For the string "below", state how many lines of the data hold it. Give nothing besides the number.

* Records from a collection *

-.-.-

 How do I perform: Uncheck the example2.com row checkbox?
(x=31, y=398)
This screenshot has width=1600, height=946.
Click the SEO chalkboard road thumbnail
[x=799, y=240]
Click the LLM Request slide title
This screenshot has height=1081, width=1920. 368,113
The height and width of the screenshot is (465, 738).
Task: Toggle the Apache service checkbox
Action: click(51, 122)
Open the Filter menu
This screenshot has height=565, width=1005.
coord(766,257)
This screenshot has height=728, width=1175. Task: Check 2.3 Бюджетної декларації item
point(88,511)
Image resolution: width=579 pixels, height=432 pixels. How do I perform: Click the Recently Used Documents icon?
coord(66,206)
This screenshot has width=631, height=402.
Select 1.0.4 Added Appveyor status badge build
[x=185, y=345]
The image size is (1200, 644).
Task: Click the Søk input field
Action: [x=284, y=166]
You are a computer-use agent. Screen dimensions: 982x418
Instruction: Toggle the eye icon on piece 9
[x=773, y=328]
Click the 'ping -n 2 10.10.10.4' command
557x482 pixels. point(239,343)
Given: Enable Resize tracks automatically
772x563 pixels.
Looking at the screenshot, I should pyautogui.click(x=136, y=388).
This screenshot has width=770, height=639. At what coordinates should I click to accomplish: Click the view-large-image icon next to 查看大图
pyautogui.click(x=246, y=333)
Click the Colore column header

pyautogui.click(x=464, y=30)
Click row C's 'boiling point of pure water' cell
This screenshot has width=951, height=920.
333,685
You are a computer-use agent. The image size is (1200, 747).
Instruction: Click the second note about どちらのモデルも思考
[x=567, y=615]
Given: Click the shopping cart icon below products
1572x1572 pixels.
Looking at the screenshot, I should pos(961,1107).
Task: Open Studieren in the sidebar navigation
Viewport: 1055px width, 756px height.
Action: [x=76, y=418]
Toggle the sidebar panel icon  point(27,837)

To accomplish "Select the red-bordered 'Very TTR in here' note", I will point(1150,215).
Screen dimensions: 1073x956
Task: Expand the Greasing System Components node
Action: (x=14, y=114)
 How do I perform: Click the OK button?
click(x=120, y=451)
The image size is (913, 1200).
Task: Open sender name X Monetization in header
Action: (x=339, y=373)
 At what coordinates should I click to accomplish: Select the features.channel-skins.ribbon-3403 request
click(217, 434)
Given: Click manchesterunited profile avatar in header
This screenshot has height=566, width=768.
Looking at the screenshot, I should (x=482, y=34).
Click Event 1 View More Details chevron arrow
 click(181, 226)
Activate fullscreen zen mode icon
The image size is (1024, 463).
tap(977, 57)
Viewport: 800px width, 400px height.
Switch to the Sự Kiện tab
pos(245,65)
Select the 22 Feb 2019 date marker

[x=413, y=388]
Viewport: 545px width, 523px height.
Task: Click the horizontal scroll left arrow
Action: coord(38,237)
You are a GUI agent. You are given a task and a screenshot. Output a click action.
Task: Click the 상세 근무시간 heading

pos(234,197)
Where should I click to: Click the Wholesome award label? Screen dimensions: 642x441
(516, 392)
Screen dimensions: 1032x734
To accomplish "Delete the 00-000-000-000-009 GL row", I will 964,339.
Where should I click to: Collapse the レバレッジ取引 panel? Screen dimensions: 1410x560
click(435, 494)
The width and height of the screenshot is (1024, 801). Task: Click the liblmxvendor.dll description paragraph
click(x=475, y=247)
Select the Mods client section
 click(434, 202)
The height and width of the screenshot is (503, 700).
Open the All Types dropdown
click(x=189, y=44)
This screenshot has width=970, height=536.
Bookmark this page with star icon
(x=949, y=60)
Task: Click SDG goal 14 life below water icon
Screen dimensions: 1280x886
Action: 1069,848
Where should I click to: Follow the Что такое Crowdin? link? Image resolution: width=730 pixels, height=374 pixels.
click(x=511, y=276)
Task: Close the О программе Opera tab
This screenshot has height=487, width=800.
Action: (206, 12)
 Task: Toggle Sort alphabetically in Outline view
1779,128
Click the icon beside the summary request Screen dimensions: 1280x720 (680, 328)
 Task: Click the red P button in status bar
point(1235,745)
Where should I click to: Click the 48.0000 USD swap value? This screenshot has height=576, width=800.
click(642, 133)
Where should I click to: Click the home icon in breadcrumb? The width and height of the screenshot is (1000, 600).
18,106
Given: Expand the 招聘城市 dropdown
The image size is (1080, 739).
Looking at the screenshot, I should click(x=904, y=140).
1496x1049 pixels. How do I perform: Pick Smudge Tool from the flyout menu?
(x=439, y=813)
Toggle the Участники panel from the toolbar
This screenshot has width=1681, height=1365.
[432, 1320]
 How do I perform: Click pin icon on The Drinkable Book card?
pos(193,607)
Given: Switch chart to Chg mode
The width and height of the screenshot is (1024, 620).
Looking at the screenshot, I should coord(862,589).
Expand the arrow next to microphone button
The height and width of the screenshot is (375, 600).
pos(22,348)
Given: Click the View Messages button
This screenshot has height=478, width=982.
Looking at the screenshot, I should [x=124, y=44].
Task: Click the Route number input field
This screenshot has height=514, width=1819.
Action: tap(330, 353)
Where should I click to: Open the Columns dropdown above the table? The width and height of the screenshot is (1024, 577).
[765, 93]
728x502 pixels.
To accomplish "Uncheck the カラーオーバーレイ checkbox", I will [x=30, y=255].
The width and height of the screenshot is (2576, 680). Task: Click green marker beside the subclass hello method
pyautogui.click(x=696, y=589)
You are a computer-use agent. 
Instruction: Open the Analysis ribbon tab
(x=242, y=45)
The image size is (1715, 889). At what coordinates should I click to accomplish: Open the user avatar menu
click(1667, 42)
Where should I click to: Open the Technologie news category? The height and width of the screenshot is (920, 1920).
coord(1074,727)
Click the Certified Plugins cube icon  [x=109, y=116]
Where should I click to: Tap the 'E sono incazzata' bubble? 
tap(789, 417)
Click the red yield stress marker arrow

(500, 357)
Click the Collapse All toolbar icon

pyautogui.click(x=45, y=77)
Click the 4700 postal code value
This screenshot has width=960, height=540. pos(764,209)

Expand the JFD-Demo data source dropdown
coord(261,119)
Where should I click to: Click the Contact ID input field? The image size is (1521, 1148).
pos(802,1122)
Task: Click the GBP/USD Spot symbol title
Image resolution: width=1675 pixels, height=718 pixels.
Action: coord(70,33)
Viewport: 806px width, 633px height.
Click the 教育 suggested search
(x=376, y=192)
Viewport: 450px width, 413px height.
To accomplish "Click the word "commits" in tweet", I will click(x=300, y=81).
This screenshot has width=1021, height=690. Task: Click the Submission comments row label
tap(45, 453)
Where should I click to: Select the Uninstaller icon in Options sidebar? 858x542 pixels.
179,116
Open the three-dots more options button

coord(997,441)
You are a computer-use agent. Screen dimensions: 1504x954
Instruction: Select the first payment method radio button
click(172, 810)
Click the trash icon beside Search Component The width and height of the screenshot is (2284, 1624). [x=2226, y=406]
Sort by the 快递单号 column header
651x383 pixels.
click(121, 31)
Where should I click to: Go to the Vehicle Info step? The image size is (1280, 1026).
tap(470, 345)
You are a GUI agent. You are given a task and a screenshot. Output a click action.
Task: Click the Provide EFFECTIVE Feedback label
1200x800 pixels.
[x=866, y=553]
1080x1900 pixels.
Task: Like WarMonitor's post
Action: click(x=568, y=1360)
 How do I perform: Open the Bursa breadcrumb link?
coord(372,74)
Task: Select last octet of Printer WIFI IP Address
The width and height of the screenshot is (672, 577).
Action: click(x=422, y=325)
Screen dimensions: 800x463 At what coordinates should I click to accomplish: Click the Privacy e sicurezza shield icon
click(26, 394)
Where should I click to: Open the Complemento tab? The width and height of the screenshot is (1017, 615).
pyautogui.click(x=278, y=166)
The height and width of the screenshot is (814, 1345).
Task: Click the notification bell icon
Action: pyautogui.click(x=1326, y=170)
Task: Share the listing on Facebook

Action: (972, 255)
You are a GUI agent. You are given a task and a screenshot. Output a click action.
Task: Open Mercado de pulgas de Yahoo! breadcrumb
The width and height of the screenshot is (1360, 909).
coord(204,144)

-.-.-

* Answer section *
2